Do opisywanej przez straż graniczną sytuacji doszło na początku tego tygodnia w pobliżu dawnego polsko-litewskiego przejścia granicznego. Funkcjonariusze z podlaskiej placówki w Rutce-Tartaku patrolowali okolice miejscowości Becejły (gmina Szypliszki) i wytypowali do kontroli zwracającą uwagę Toyotę Land Cruiser – była oklejona matową folią typu "kameleon". Na pierwszy rzut oka auto terenowe wyglądało na zarejestrowane w Ukrainie, ale szybko okazało się, że to nieprawda.

Dalsza część tekstu pod materiałem wideo.

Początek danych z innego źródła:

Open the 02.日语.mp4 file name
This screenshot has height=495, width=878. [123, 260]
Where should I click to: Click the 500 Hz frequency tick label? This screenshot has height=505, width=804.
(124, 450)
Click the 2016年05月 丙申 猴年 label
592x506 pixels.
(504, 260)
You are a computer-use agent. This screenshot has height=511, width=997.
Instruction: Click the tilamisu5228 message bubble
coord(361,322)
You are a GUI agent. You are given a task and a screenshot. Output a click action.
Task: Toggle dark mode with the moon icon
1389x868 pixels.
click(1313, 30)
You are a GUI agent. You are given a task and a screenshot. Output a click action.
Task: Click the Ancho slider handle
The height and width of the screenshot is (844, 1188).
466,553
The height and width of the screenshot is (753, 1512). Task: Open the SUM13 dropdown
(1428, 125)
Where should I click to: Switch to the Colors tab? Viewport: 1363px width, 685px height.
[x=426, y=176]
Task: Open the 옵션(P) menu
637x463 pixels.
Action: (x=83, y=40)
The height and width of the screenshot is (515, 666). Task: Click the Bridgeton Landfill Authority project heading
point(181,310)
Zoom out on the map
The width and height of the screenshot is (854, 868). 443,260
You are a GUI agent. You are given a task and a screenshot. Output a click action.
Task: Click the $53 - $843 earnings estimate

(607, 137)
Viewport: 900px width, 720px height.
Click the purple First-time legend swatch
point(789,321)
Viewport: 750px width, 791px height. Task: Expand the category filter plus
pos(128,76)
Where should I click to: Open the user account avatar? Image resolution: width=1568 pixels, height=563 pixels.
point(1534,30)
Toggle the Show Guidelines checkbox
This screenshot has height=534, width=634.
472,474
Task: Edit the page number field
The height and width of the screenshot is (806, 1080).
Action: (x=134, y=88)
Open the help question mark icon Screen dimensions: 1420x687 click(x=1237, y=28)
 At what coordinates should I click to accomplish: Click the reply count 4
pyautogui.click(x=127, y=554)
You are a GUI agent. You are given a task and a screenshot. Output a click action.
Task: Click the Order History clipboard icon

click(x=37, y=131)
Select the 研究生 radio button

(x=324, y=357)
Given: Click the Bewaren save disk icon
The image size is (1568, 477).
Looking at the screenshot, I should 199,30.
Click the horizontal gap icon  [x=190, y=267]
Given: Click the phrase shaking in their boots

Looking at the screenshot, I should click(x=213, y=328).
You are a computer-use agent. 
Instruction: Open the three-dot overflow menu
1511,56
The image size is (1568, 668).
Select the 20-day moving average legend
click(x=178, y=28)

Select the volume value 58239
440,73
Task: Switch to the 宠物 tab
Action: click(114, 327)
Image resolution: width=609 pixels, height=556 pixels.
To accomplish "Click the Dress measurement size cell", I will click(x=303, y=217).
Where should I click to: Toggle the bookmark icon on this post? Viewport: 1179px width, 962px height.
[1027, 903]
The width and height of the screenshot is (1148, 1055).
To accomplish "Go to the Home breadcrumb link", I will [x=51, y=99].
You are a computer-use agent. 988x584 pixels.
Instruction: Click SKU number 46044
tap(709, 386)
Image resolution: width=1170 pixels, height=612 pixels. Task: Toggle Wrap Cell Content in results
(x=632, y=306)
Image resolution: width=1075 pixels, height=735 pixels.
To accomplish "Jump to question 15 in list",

Straż graniczna ustaliła, skąd naprawdę pochodziła Toyota

Pierwszą niespodzianką było to, że wbrew temu, co można było wywnioskować na podstawie tablic rejestracyjnych, za kierownicą nie siedział Ukrainiec, lecz 25-letni obywatel Litwy. Drugie zaskoczenie? Zatrzymana terenówka miała zamontowane "blachy" z innego pojazdu. W rzeczywistości kolorowa Toyota Land Cruiser pochodziła z Niemiec.

Toyota Land Cruiser odzyskana przez straż graniczną Foto: Straż Graniczna
Toyota Land Cruiser odzyskana przez straż graniczną

"W trakcie szczegółowej kontroli auta okazało się, że Toyota została dzień wcześniej wpisana do Systemu Informacyjnego Schengen oraz bazy Interpolu jako utracona na terytorium Niemiec" – przekazała Ewelina Szczepańska z Podlaskiego Oddziału Straży Granicznej.

Pogranicznicy zarekwirowali samochód i przekazali sprawę policji z Suwałk. Szacunkowa wartość odzyskanej Toyoty to ćwierć miliona złotych. O losie 25-latka z Litwy, który prowadził skradziony pojazd, zadecyduje teraz sąd. Strażnicy przekazali, że samochód wróci do prawowitego właściciela.